Although the apparent freedom of pantoprazole from any inhibition of clopidogrel efficacy initially seems attractive from the perspective of established differences in cytochrome P450 profiles, the number of patients receiving pantoprazole was relatively low. Despite a reported statistical difference between pantoprazole and the combined group of alternative PPI recipients, there is certainly substantial overlap of the PPI populations in terms of recurrent MI rates. Most significantly, there were too few patients to allow the separation of the non-pantoprazole PPIs to define individual PPI profiles.

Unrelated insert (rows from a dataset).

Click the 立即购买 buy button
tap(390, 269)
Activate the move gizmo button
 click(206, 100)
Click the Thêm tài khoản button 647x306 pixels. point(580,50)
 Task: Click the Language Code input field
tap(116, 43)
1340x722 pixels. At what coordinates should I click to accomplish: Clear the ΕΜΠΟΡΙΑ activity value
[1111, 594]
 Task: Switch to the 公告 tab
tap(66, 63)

Despite the claims of these authors to the contrary, only omeprazole and esomeprazole have clear effects on CYP2C19. Other PPIs might have a slight effect (from secondary metabolites) or no interactions at all. The authors have no way of sorting out important genetic profiles of patients in this population, and it is known that 10-20% of patients have reduced CYP2C19 activity on a genetic basis. This is especially common in persons of Asian descent. Cimetidine is known to inhibit CYP2C19. A mismatch of these genetic profiles could negate any drug effect. The absolute change in ASA antiplatelet efficacy is only 3% when clopidogrel is added, and this makes clopidogrel effects even harder to evaluate in trials unless studies are extremely large. There was some attempt to control for common CYP3A4 inhibitors (another cytochrome enzyme needed to activate clopidogrel). These include: clarithromycin, fluconazole, itraconazole (and other drugs of this class), along with diltiazem, verapamil, and chronic high-level consumption of grapefruit juice. There are a number of drugs that enhance CYP3A4 activity and therefore would be expected to increase the antiplatelet activity of clopidogrel: rifampin, carbamazepine, barbiturates, and St. John's wort.

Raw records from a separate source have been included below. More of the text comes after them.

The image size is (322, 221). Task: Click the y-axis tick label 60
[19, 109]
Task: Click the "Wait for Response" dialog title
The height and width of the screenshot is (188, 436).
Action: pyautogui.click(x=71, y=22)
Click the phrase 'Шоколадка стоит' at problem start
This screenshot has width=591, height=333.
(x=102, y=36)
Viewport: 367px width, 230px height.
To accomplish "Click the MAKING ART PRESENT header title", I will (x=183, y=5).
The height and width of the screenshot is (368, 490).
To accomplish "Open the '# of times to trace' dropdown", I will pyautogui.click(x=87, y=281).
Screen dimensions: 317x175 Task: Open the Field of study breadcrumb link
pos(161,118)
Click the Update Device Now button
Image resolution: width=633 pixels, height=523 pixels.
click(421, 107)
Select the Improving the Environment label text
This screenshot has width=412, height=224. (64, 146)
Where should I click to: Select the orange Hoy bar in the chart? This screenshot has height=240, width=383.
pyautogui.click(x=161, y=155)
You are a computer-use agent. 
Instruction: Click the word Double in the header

To make any valid recommendation regarding PPI selection for concomitant therapy with clopidogrel, there must be carefully controlled studies of individual PPIs and their effects on clinical measures of clopidogrel efficacy. Such studies should be undertaken in the near future. For now, it might be wisest to avoid omeprazole and esomeprazole in the setting of acute MI managed with aspirin and clopidogrel. If physicians believe that a PPI must be given, pantoprazole may or may not be the safest choice based on the very limited available information. However, it seems likely to me that lansoprazole or rabeprazole would also be reasonable choices.

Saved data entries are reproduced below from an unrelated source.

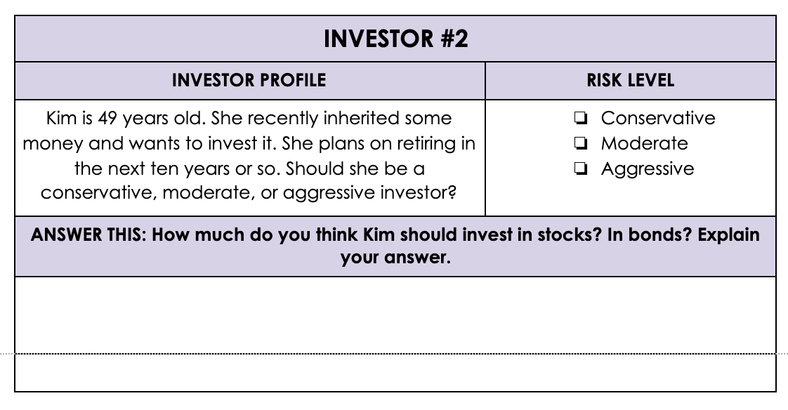788x410 pixels.
Task: Click answer area below the dotted page break
Action: click(x=395, y=372)
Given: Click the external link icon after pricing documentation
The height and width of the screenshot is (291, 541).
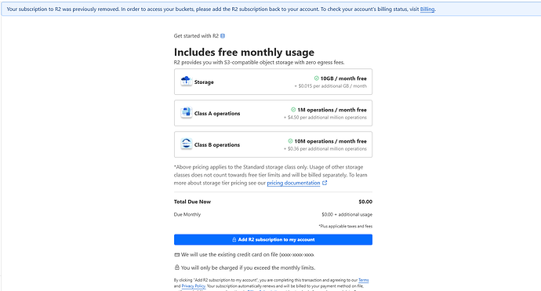Looking at the screenshot, I should pyautogui.click(x=325, y=183).
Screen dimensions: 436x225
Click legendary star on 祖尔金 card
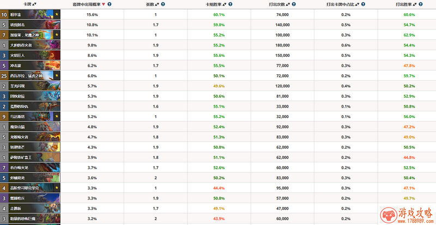[x=57, y=15]
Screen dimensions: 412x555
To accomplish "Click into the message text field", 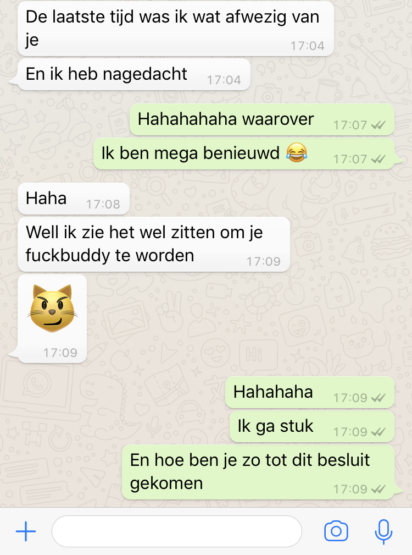I will click(177, 531).
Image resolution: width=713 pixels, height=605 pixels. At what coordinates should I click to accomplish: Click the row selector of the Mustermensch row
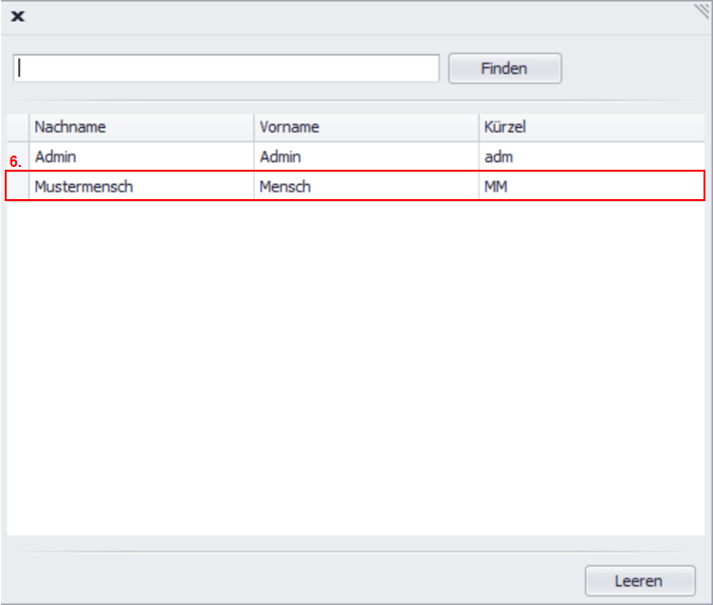(18, 187)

Elimination of acid suppression (best with PPIs) would definitely increase the risk of significant gastrointestinal bleeding with platelet function antagonists. As a gastroenterologist, GI hemorrhage is anathema - to be avoided at all costs. Unfortunately, I cannot reliably estimate the potential effectiveness of alternative anticoagulation methods such as low-dose heparin in the setting of acute coronary syndrome. All of us need informed guidance on the best way to utilize antiplatelet therapy while avoiding hemorrhagic complications. For now, the use of PPIs other than omeprazole and esomeprazole should be considered.
1. Horn JR, Hansten PD. Clopidogrel: Some drugs may reduce its effectiveness. Pharmacy Times 2008;April:56 (www.PharmacyTimes.com).